*** Task inputs ***

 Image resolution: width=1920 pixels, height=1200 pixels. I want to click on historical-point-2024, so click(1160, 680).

*** End of Task inputs ***
*** Task inputs ***

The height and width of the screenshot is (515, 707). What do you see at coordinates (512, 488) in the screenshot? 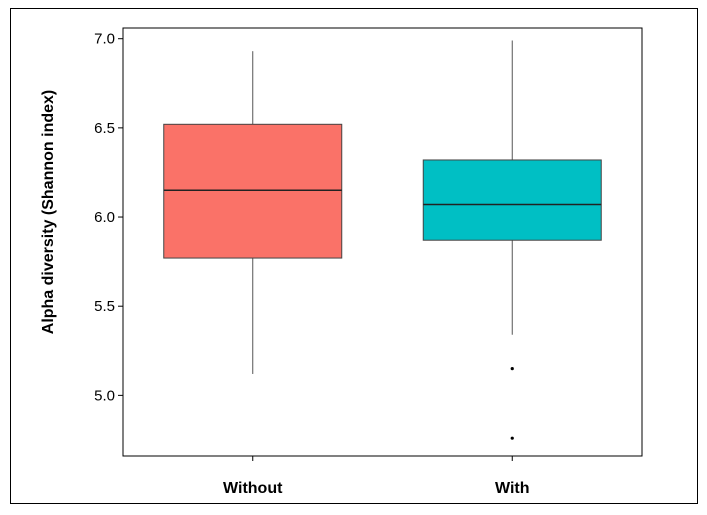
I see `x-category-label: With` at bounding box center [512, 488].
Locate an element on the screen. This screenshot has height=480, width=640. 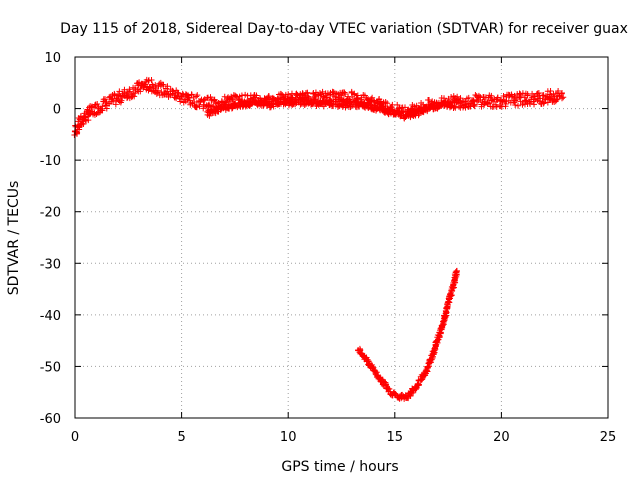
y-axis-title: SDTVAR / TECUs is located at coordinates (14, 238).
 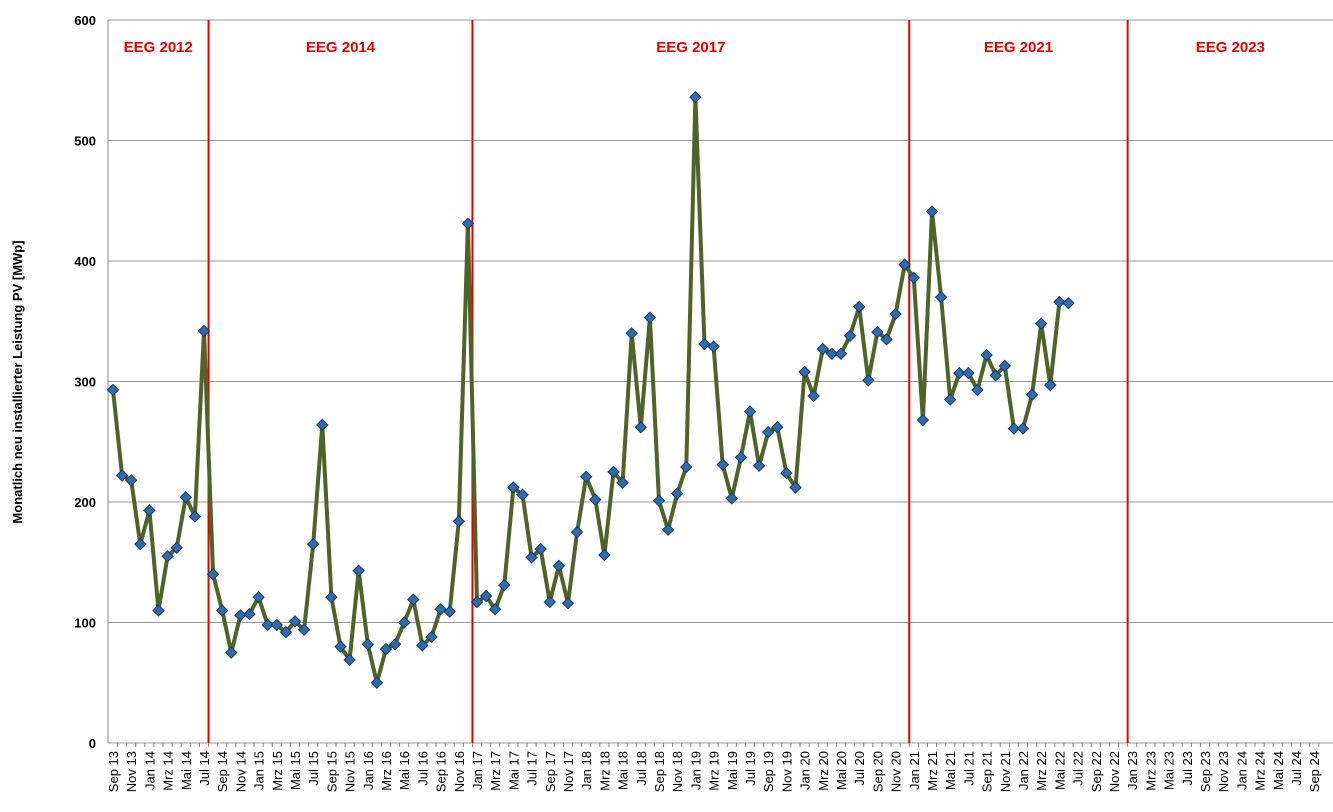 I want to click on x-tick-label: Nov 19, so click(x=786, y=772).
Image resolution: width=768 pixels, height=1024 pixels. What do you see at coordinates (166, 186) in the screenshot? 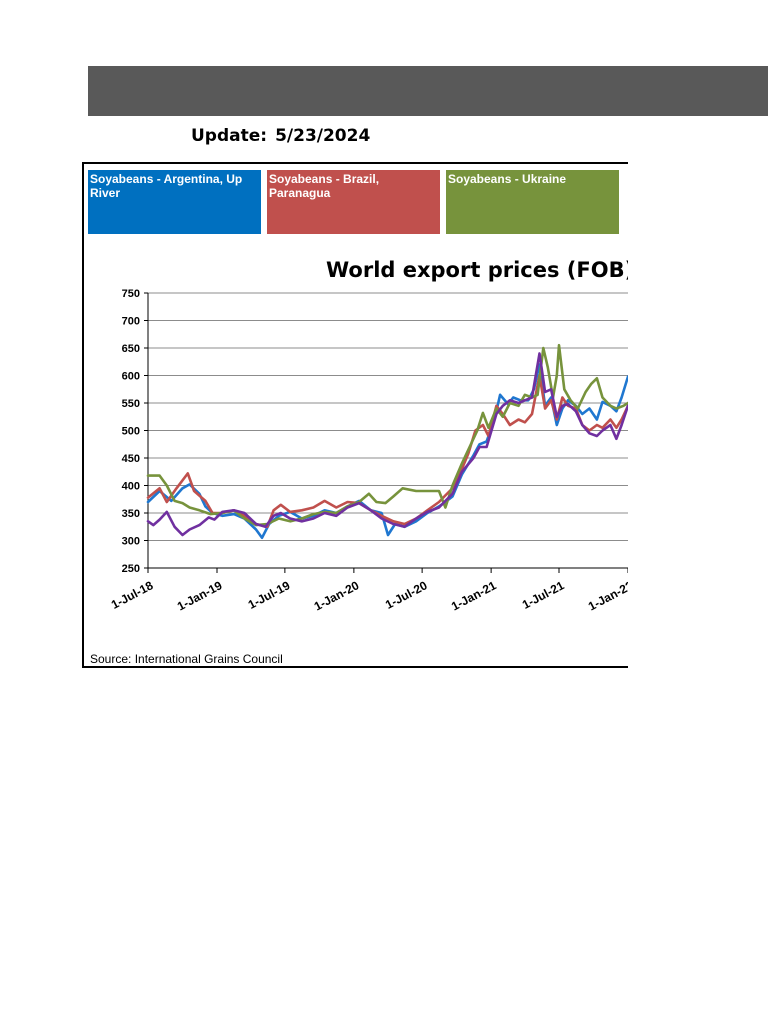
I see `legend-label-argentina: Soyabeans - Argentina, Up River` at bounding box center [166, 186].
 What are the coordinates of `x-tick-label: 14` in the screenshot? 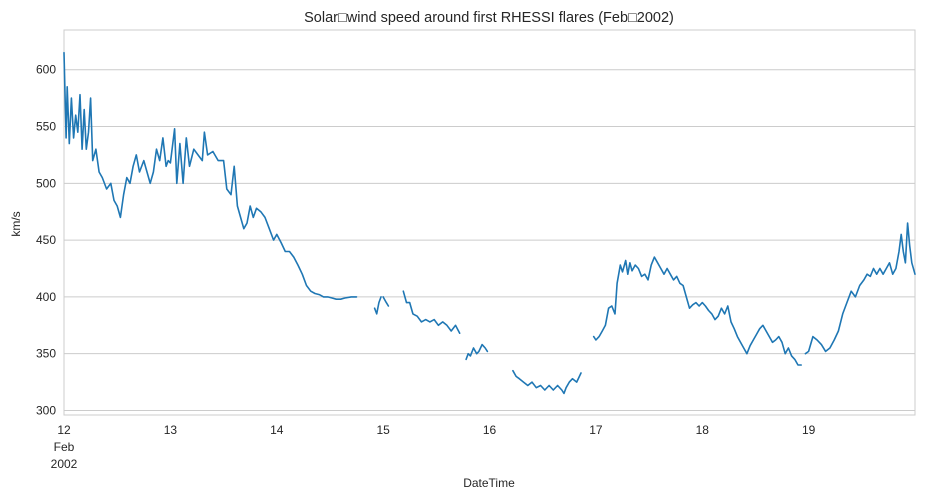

*** End of Task inputs ***

Exercise goal: Render the material above as a numbered list, from the line with "Locate an element" up to and including the line with "What are the", skipping blank lines and leaving out the pictures.

Reply:
1. Locate an element on the screen. This screenshot has height=480, width=640. 
2. y-axis-title: SDTVAR / TECUs is located at coordinates (14, 238).
3.   I want to click on x-tick-label: Nov 19, so click(x=786, y=772).
4. Image resolution: width=768 pixels, height=1024 pixels. What do you see at coordinates (166, 186) in the screenshot? 
5. I see `legend-label-argentina: Soyabeans - Argentina, Up River` at bounding box center [166, 186].
6.  What are the coordinates of `x-tick-label: 14` in the screenshot? 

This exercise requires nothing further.